Since I didn’t have much else on hand, I nuked some strawberry jelly until it was liquid, and brushed it over the top and sides of the cake. That was a good call. Next time, though, I’ll nuke it a little less, so it’s more of a topping and less of a glaze. Still, it worked out quite well, considering two of us polished off 2/3 of it. It was definitely yum.

And yes, I am aware that I do not have a proper cake dish. Not being much of a baker, I never felt the need to purchase one. This was so good, though, that I might have to. And next time, I think I’ll suck it up and make pastry cream. Or maybe I’ll pick up some clotted cream. Mmmm. Fat.

things are looking up again! huzzah!

Y’all, I feel, like, TWENTY YEARS YOUNGER today.

First, big bad group project is over.
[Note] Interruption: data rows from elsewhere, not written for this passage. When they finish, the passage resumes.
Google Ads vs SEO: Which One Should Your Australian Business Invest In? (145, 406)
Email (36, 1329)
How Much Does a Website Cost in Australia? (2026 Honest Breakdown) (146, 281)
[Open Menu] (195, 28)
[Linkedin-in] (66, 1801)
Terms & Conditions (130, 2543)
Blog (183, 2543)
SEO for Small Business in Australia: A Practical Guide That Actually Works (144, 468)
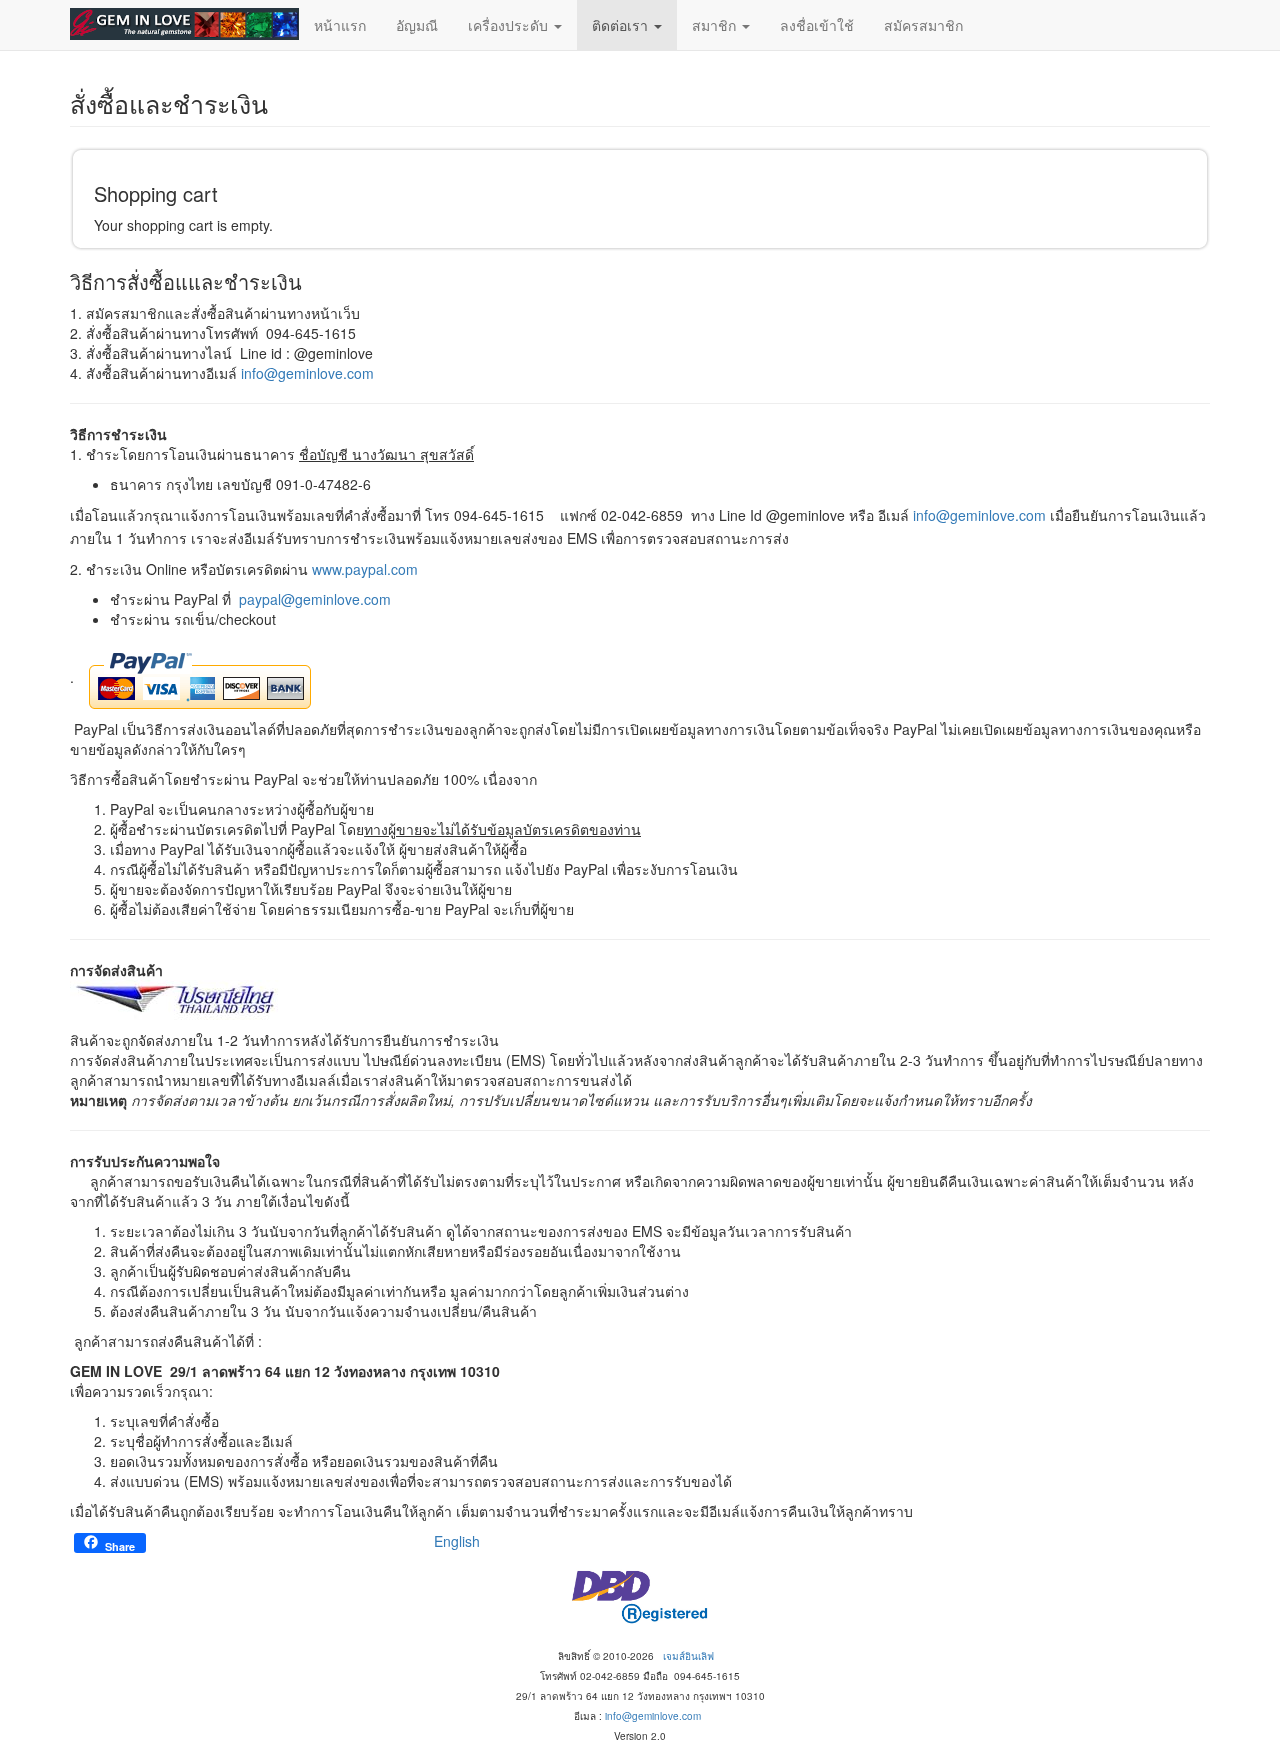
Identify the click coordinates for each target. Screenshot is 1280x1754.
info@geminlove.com (307, 373)
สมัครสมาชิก (923, 25)
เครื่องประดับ (510, 25)
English (457, 1541)
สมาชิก (716, 25)
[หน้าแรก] (184, 24)
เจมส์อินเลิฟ (688, 1656)
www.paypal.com (365, 569)
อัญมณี (417, 25)
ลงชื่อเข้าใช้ (817, 25)
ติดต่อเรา (622, 25)
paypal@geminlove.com (315, 599)
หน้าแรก (340, 25)
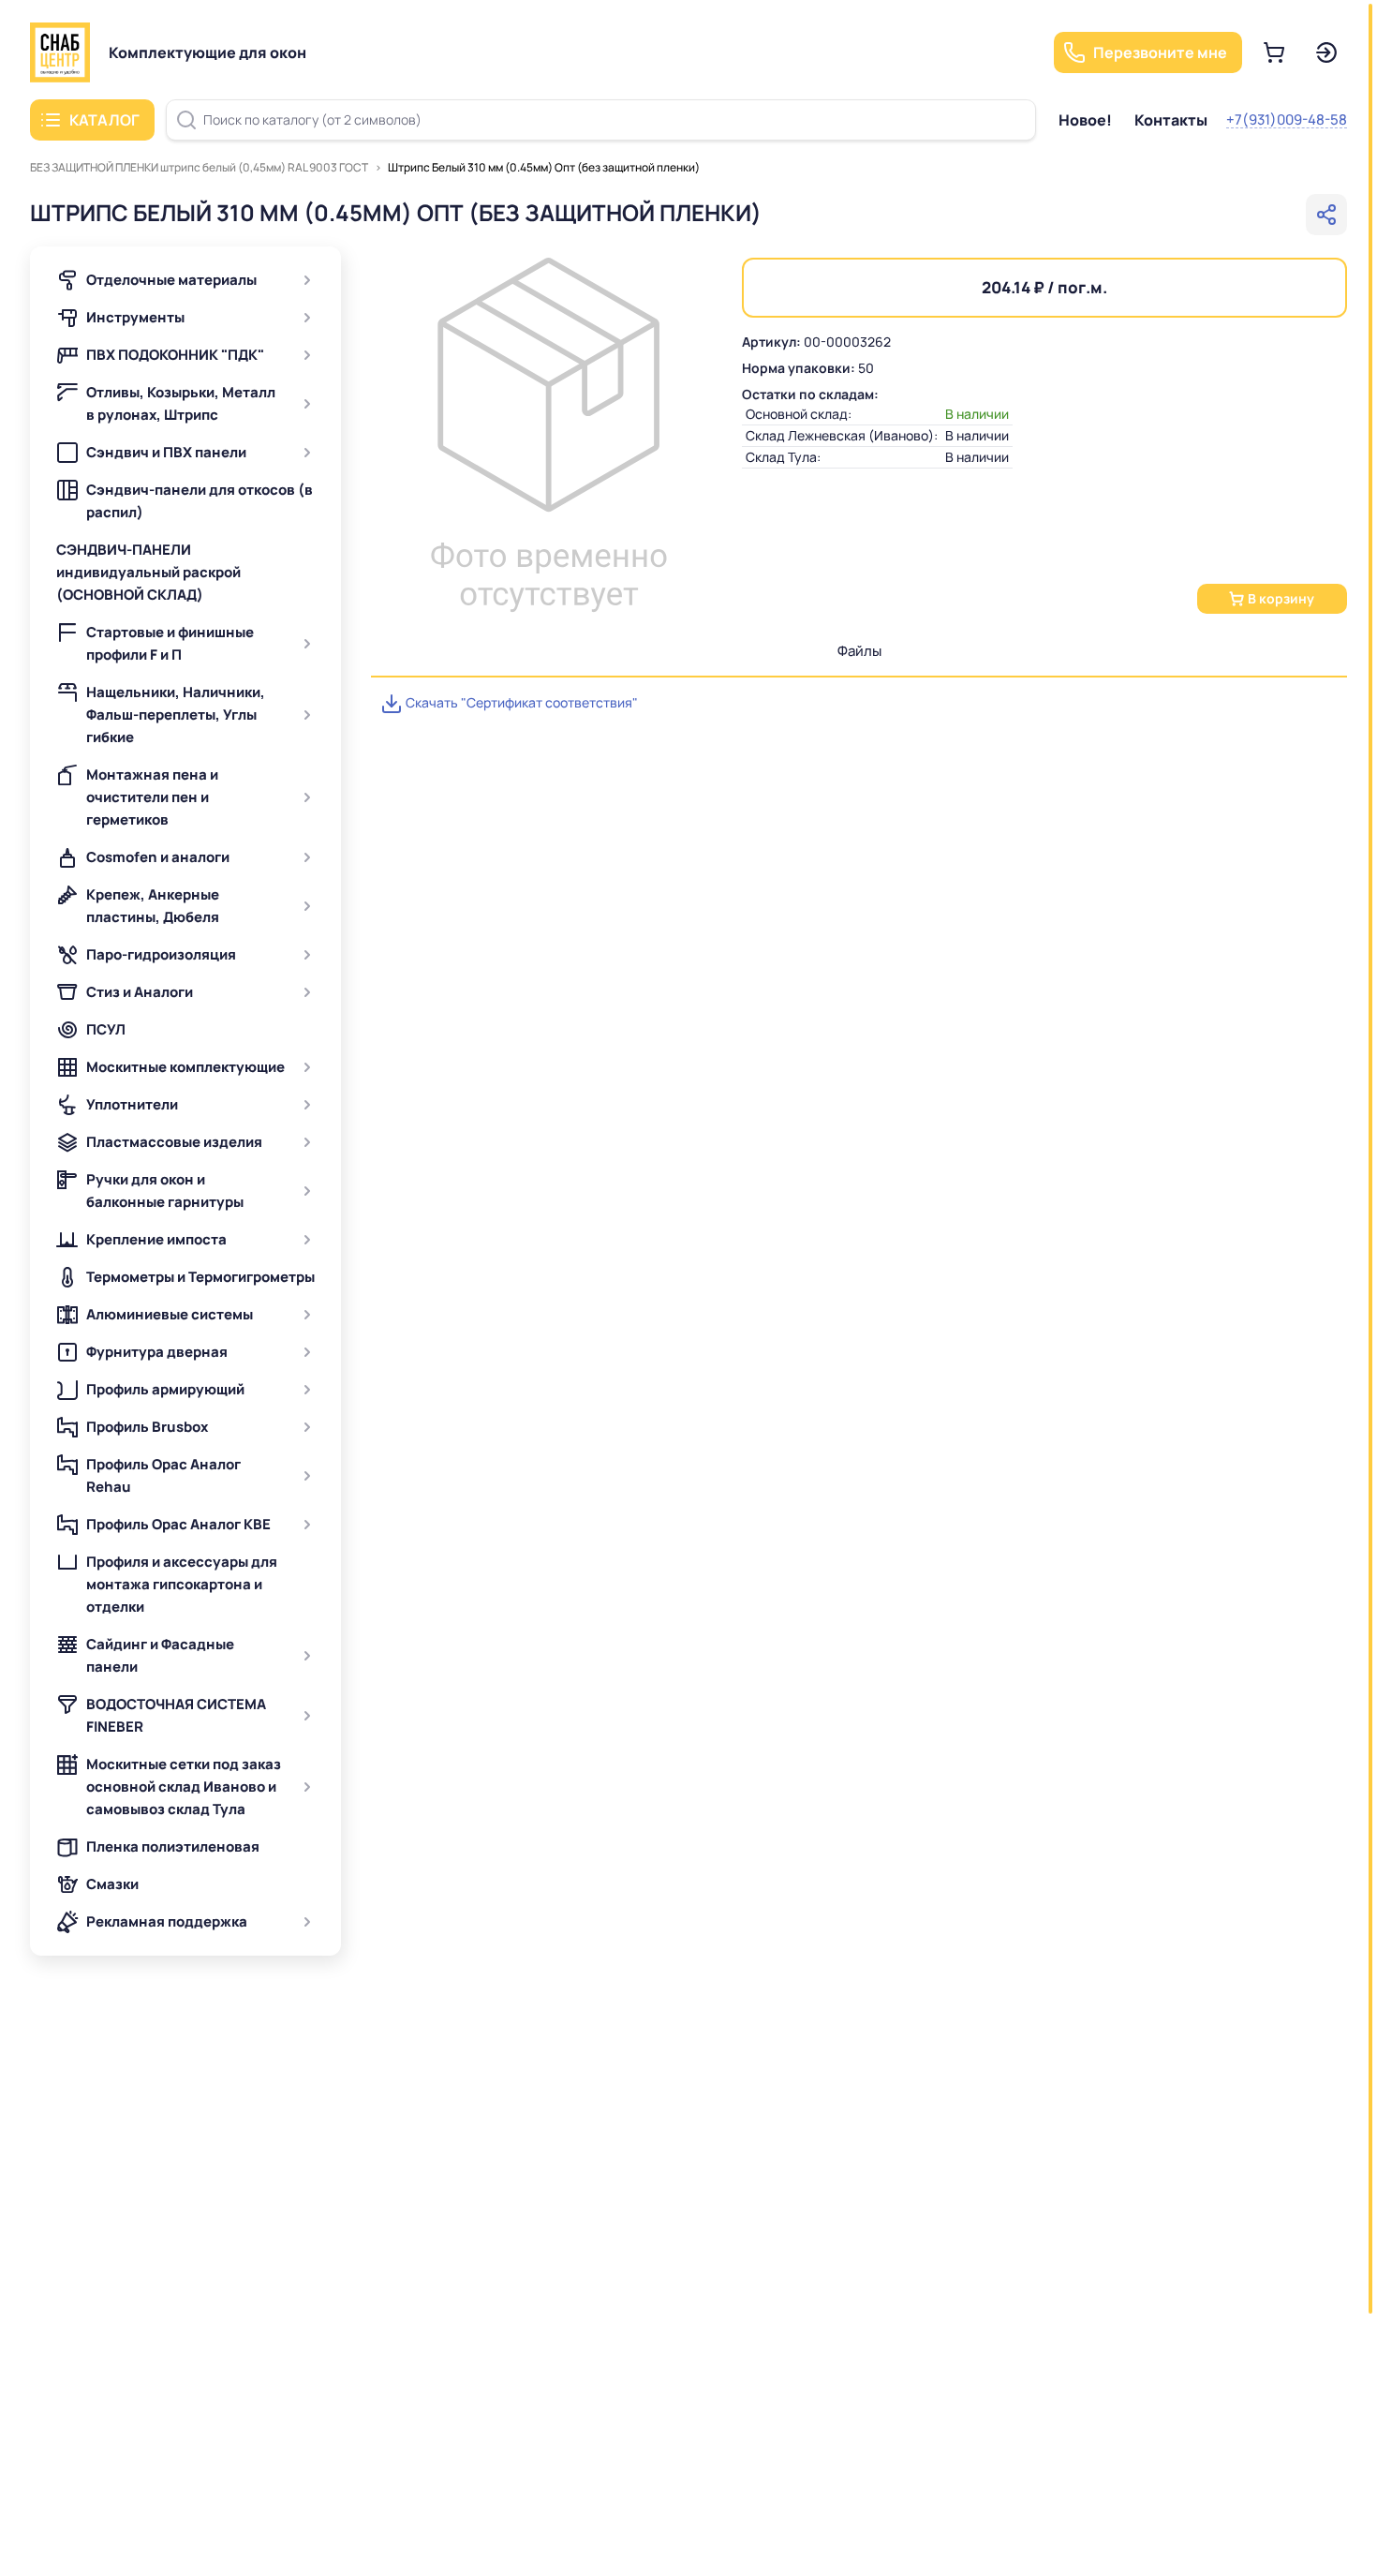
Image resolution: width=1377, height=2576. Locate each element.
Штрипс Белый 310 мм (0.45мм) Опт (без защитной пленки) (544, 167)
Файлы (859, 651)
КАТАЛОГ (104, 120)
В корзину (1281, 598)
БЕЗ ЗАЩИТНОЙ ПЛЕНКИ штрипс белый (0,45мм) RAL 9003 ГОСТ (199, 167)
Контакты (1170, 120)
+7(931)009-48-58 (1286, 119)
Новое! (1085, 120)
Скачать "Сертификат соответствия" (520, 702)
Second, one of my more difficult classes is getting to a place where we’re discussing some sort of tricky stuff, but it’s stuff I covered last semester in my favorite class. Ergo, I feel prepared every day that I walk into that class. Finally, I was terrified that I was WAY behind on my big legal writing paper, due in a week and a half, but I talked to my prof and she thinks I am in good shape and that I have outlined the issues the right way. Joy!

And there’s more! One of my good friends got a GREAT job today, after waiting to hear from employers for ages. I picked up my formerly ill-fitting suit jacket from the tailor’s, and it looks So Much Better. And there was BEER at school this afternoon.

Finally (again!), tonight’s Bar Review is only a couple of blocks from my apartment. I may actually go out tonight. Unreal.

If only the light in our kitchen hadn’t blown out this morning, today would have been a near perfect day. I feel totally refreshed and young.

sponges reproduce asexually, so maybe it makes sense?

Dude. This is really funny. I feel bad for the guy, but, actually, not that bad.

March 1st 2006

a lull, precious and well-deserved

Group assignment from hell: turned in

Tomorrow’s reading: finished (though I can’t promise I understood all of it)

This week’s rehearsals: over

Evening with Mr. Angst: underway

I do have an outline to work on before I meet with my professor tomorrow. And I need to review the two law review articles I had to read for tomorrow’s class. But for the first time in days, I do not feel buried under my obligations. It’s nice to remember what that feels like.